AMBA 5230- Leadership
December 12, 2008

CASE STUDY: CLOSURE OF STROH’S PLANT UPON MERGER

When Stroh’s Brewery of Detroit acquired Schlitz Brewing Company in 1982, it got five breweries more modern than its own Detroit plant that had been operating for over seventy years. Three years later, Stroh’s decided to close the Detroit brewery with its 1,100 jobs, sixty of which were managerial. Eighty-five percent of the hourly employees and 22 percent of the salaried employees had worked at the plant for more than twenty years.

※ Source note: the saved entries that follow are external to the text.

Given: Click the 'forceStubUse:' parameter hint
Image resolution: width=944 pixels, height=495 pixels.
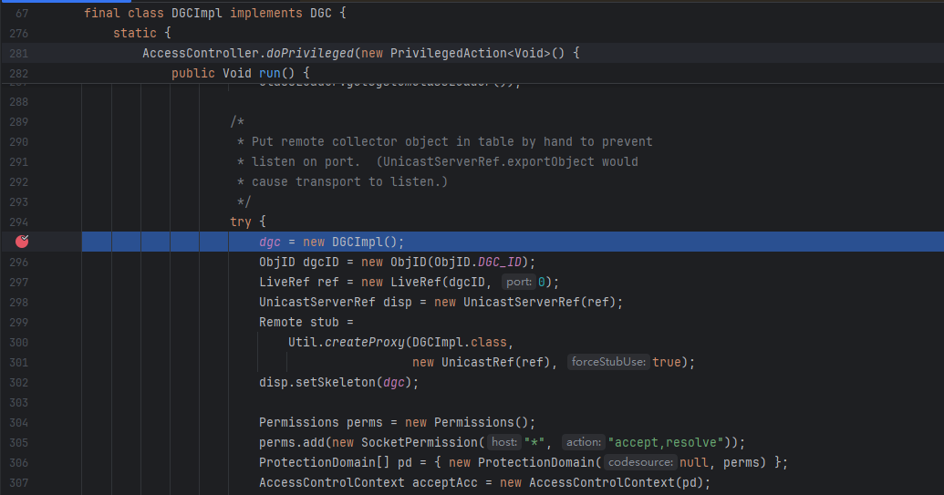Looking at the screenshot, I should tap(609, 363).
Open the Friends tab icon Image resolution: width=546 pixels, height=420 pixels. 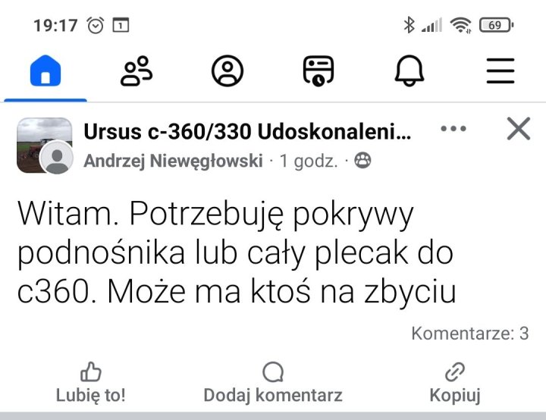pyautogui.click(x=137, y=71)
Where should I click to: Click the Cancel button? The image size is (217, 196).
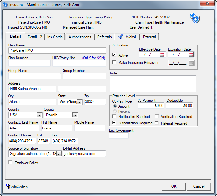(x=199, y=186)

The president of Stroh’s Peter Stroh, was keenly aware of the impact the closure would have. Unemployment in Detroit was a staggering 9 percent. To lesson the impact on employees and the sagging Detroit economy, Stroh’s announced the closure four months before the actual shutdown.

Peter Stroh worked with other CEOs in the Detroit area to find jobs for the displaced workers. Stroh’s and the brewery workers’ union established an outplacement program, Stroh’s spent $1.5 million on it, while state and local governments contributed $600,000. Ron Cupp, manager of corporate personnel at Stroh’s stated:

“The people who had come to work here came to stay. It was very tough to have to let them go. We wanted to develop an aggressive program that would assist these people in a new beginning-be that a new career, their own business, retirement, or whatever their goal might be. In short, we wanted every employee to feel that Stroh’s was a good place to work while it was open and a good company to have been associated with after it closed.”

The outplacement program offered:

  • Orientation sessions to explain the overall concept and give employees ample opportunities to ask questions;
  • Individual skills testing and assessment;
  • Development of an individualized job search strategy;
  • Individualized job-search counseling;
  • Job-search skills workshops;
  • Counseling sessions on financial planning, retirement planning, relocation, and starting a new business;
  • Psychological counseling;
  • A research library, free phones, and secretarial facilities; and
  • Extended health and severance benefits.

In just slightly over a year, all of Stroh’s 125 salaried employees and 98 percent of the 655 hourly (unionized) employees had found other employment. The layoff and outplacement costs, including Stroh’s and government contributions, were $2000 per employee.